(Stored data entries)
====================

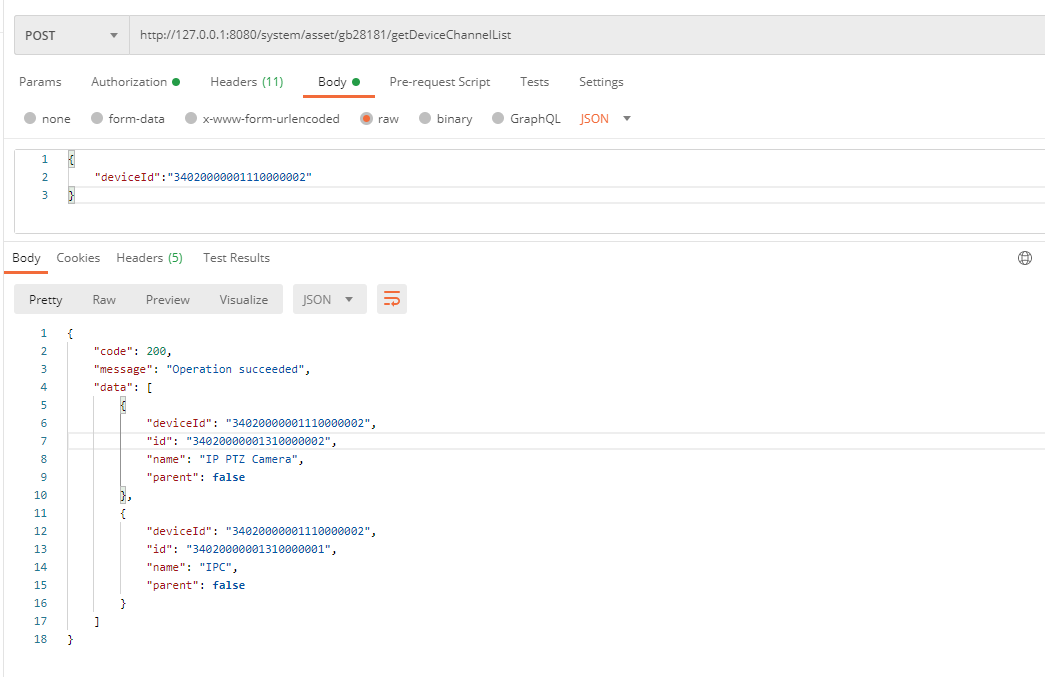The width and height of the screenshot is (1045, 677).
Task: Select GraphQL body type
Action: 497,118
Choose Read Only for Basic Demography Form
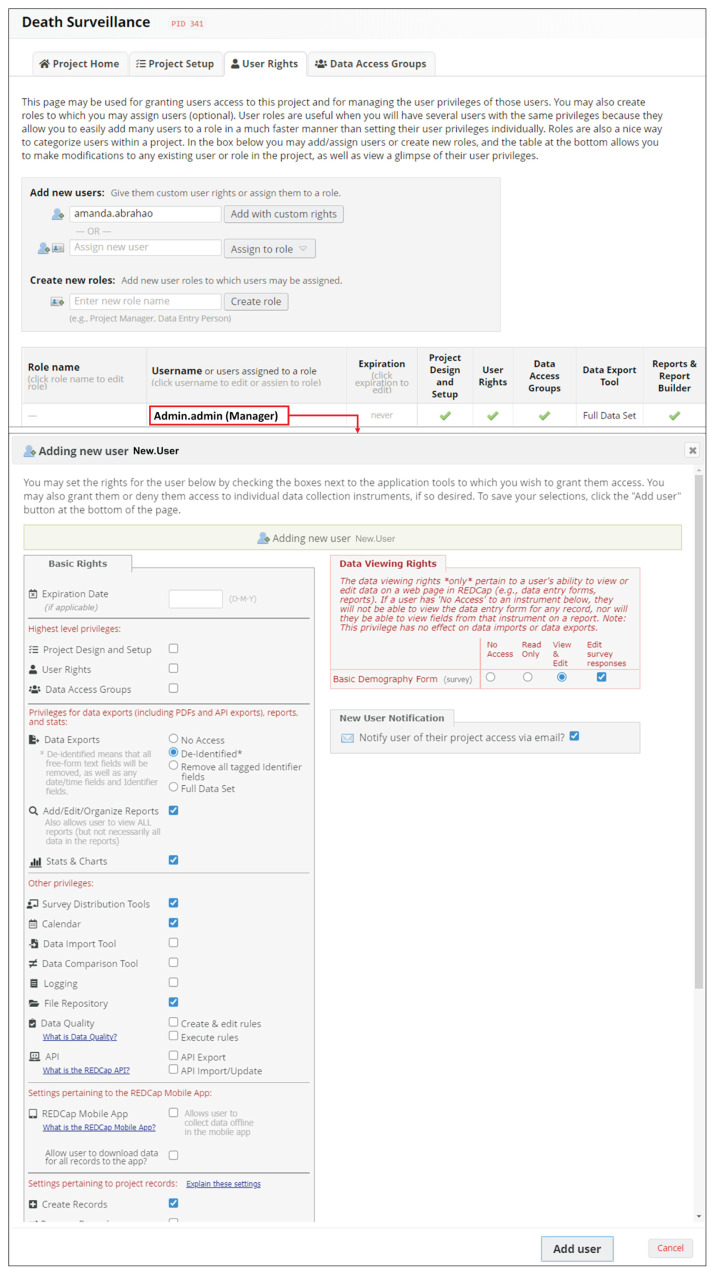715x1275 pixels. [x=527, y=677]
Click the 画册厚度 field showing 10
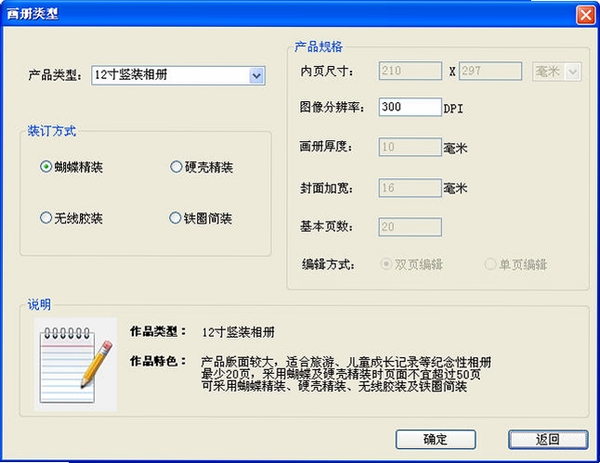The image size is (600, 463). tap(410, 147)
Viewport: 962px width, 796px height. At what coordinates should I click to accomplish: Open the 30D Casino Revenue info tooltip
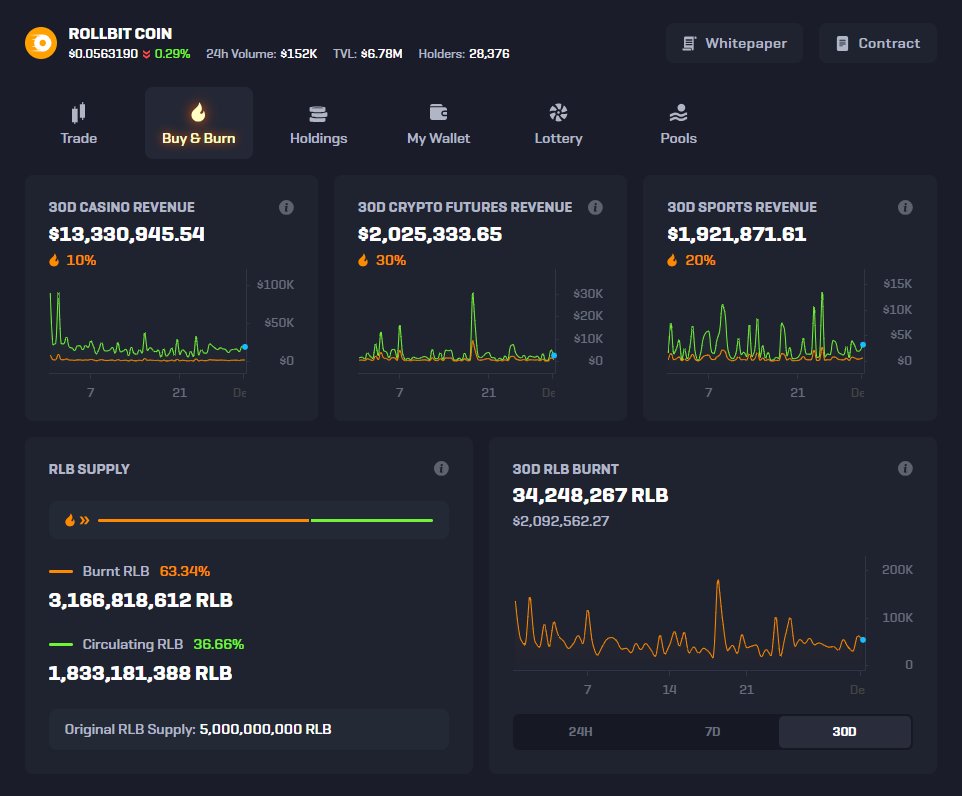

====================

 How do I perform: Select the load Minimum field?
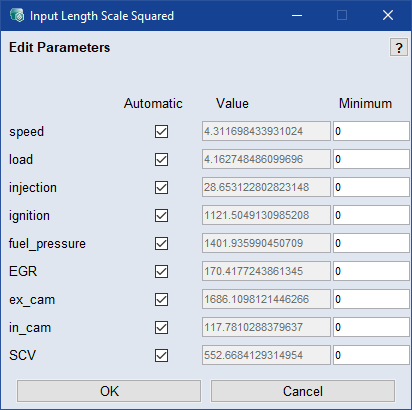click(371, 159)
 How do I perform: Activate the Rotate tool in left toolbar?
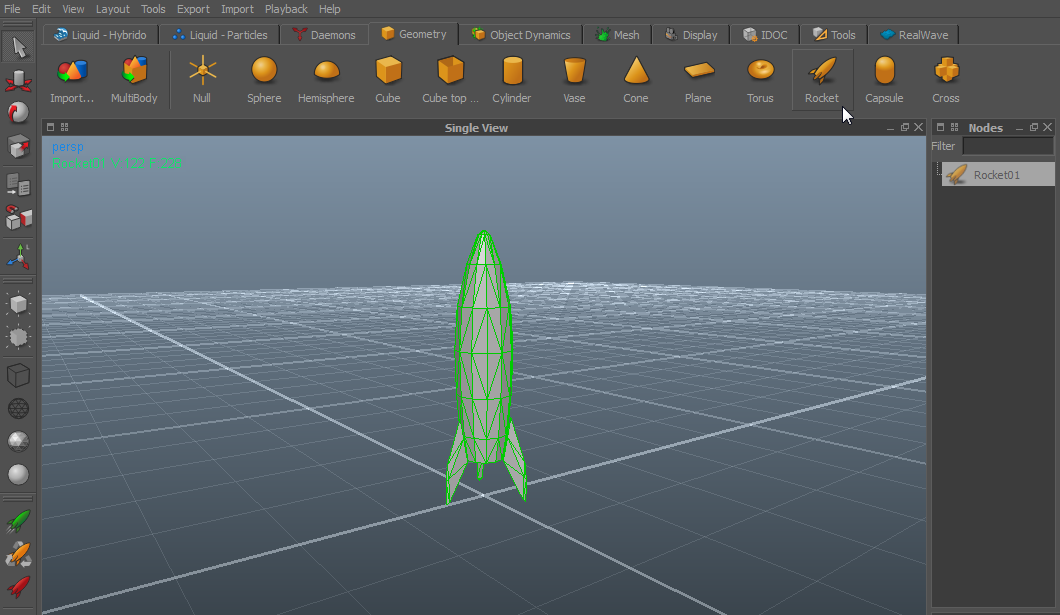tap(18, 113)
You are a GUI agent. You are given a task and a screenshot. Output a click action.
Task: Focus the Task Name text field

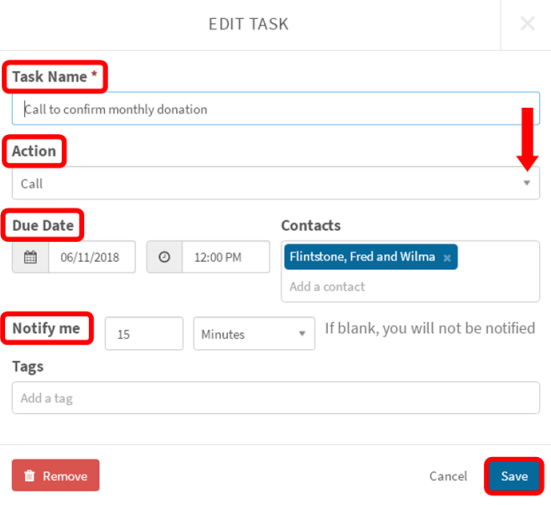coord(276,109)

====================

• **Exercise prompt**:
Using the records above, print exactly the lines between the ones containing "Click the 画册厚度 field showing 10" and "Viewport: 962px width, 796px", inclusive, and nothing else; no pictures.

• **Exercise result**:
Click the 画册厚度 field showing 10
The image size is (600, 463). tap(410, 147)
Viewport: 962px width, 796px height. At what coordinates should I click to accomplish: Open the 30D Casino Revenue info tooltip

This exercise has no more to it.